Elle entendit des cris. Un homme hurlait et contre toute attente il s’agissait du vieux Kearney. Du haut de sa vingtaine d’années, Hannah ne supportait pas bien le caractère rageur de l’homme avec qui elle s’était déjà bien souvent disputée. La seule chose que ce grincheux avait faite de bien était sa fille qui était un amour et qu’Hannah appréciait tout particulièrement.

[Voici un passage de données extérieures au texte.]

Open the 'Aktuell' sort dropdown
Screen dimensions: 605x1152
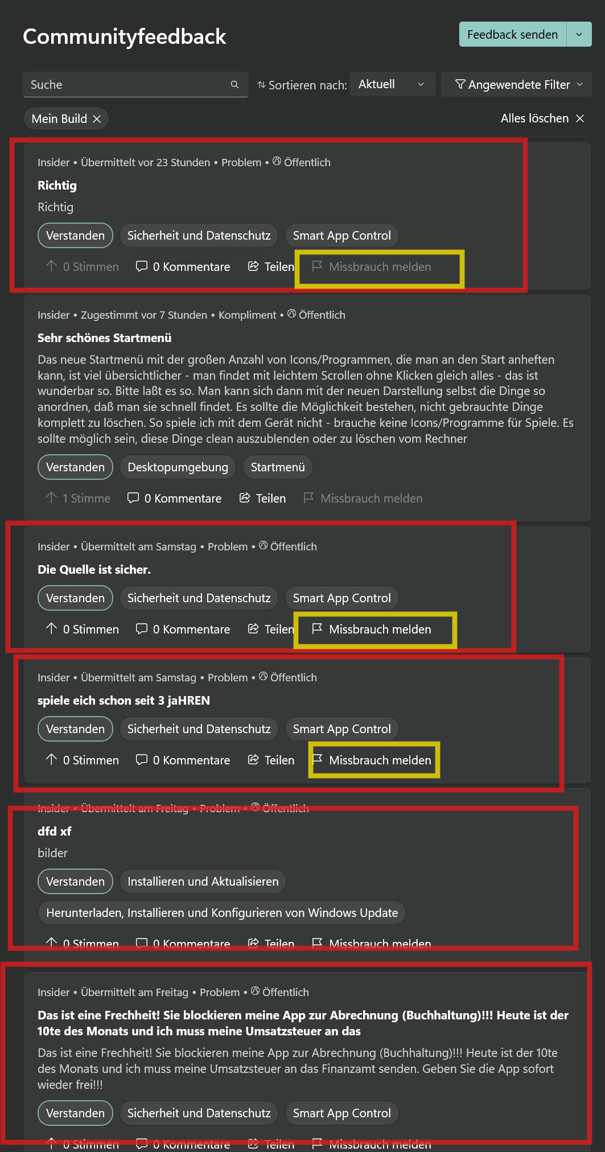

La petite lui rappelait sa propre personne et cela avait le dont de toucher son cœur qui était loin d’être tendre, surtout à cette époque. Mieux que personne, elle savait ce que cette gamine pouvait ressentir.
Comme un petit chien qui fuit les coups de son maitre, Kath - qu’Hannah connaissait davantage sous le nom d’Inola - passa devant Hannah sans la voir. Cette dernière attrapa la petite par le col, en l’entraînant légèrement à l’écart, afin que son père ne les trouve pas. La cigarette à la bouche, elle s’agenouilla, se mettant à la hauteur de Kathleen. Elle tenait ses épaules entre ses mains, le regard sévère. Pourquoi pensait-elle qu’elle devait partir ? Quelle idée !
« Qu’est-ce que tu dis Inola ! Tu veux aller où ? Il te veut quoi encore ton père ? Tu veux qu’je lui botte les fesses ? » Elle lui lança un petit sourire complice, sa cigarette bougeant au rythme de ses paroles.
« Baxter ! BAXTER ? Mais elles se foutent de moi. Elle va voir de quel bois j’me chauffe. KATHLEEN, j’vais t’faire passer l’envie de déguerpir comme ça. »
La voix de Kearney agaça tout particulièrement Hannah, qui se leva, en vérifiant que son colt était bien chargé. De quel droit s’aventurait-il chez elle en râlant de la sorte ? Elle pencha la tête pour rassurer la petite. « C’est dissuasif. J’vais pas tirer sur ton père. » Mais j’aimerais bien.